• WORK INSTRUCTION:
Where does the word "computer" occur in the entries below? Copy every line that has it.

• ENTRIES SHOWN:
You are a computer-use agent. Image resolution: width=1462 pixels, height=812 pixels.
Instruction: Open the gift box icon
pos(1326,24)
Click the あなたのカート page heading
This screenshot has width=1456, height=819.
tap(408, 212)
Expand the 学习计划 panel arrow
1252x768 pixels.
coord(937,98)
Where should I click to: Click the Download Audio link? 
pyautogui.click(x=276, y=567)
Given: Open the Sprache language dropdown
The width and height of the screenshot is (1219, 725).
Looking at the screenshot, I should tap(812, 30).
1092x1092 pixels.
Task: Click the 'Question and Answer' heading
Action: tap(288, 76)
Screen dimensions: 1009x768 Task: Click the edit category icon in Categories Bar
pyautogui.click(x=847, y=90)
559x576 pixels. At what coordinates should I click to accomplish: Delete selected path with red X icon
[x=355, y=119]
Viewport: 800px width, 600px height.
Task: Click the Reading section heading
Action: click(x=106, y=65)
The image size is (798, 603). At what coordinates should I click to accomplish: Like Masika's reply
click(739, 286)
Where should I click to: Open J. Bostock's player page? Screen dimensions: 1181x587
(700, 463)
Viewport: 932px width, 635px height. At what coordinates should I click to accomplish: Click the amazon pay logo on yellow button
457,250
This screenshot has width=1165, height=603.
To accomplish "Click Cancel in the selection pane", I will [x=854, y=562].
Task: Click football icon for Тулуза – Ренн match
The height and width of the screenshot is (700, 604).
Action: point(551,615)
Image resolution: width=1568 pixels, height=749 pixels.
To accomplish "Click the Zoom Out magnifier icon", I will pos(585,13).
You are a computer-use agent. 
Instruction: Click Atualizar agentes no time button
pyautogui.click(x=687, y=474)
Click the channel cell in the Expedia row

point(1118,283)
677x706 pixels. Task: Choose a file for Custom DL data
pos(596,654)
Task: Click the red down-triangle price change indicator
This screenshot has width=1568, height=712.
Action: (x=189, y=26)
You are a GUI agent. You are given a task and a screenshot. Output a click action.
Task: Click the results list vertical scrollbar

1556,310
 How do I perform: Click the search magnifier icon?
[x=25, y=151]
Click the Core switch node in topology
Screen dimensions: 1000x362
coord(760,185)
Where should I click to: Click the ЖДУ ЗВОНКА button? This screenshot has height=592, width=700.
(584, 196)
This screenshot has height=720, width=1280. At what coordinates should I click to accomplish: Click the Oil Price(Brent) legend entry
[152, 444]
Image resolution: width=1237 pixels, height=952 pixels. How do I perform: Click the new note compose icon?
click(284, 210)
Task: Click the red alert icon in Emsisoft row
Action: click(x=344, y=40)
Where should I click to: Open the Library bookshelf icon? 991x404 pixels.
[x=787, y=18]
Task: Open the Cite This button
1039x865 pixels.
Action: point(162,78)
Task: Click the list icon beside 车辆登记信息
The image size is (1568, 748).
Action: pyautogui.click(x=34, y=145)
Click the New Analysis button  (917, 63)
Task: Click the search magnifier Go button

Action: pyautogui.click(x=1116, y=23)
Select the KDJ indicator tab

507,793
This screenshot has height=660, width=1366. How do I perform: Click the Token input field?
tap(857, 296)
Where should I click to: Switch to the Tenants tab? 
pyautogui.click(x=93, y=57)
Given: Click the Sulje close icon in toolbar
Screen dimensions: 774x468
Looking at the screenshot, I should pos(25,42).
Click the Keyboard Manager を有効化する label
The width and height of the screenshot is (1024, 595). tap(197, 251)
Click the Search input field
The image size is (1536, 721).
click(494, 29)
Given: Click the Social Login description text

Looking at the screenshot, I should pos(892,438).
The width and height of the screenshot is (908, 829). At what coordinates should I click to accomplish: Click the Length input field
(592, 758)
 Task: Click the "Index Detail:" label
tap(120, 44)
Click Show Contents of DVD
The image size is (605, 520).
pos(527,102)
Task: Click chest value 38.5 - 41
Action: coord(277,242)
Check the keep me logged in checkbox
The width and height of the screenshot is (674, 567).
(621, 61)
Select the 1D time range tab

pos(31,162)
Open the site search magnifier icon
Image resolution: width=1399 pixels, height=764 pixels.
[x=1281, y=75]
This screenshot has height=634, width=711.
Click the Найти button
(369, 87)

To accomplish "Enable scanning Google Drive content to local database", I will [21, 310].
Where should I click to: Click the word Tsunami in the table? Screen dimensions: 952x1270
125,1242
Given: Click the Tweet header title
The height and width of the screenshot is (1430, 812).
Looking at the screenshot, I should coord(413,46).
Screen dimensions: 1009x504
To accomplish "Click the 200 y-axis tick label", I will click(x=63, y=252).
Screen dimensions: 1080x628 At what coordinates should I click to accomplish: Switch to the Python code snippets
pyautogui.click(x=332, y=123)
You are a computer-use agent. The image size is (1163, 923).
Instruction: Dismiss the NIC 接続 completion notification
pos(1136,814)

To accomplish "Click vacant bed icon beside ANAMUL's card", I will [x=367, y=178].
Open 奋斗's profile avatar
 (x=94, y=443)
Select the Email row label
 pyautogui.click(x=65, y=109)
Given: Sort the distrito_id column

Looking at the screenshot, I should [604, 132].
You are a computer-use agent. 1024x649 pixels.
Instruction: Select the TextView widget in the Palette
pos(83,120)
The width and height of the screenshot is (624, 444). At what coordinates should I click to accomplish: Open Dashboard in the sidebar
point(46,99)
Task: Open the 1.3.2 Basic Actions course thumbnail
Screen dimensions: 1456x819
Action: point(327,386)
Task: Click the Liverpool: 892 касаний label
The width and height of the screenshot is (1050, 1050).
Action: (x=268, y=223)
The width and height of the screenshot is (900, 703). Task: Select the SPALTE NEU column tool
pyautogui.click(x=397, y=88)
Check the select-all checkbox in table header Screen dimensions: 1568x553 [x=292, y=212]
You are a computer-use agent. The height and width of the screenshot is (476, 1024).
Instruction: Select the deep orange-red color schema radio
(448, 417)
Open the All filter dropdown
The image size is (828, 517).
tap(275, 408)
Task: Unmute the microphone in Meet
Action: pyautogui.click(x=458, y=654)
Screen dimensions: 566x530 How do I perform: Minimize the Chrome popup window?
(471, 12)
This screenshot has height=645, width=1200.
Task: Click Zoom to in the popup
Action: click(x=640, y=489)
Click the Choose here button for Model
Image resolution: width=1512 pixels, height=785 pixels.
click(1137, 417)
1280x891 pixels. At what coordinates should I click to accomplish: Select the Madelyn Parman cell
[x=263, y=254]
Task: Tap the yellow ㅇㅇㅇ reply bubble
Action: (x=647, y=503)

• RESULT BELOW:
You are a computer-use agent. Image resolution: width=1462 pixels, height=812 pixels.
You are a computer-use agent. 
You are a computer-use agent. The image size is (1163, 923).
You are a computer-use agent. 1024x649 pixels.
You are a computer-use agent. The height and width of the screenshot is (476, 1024).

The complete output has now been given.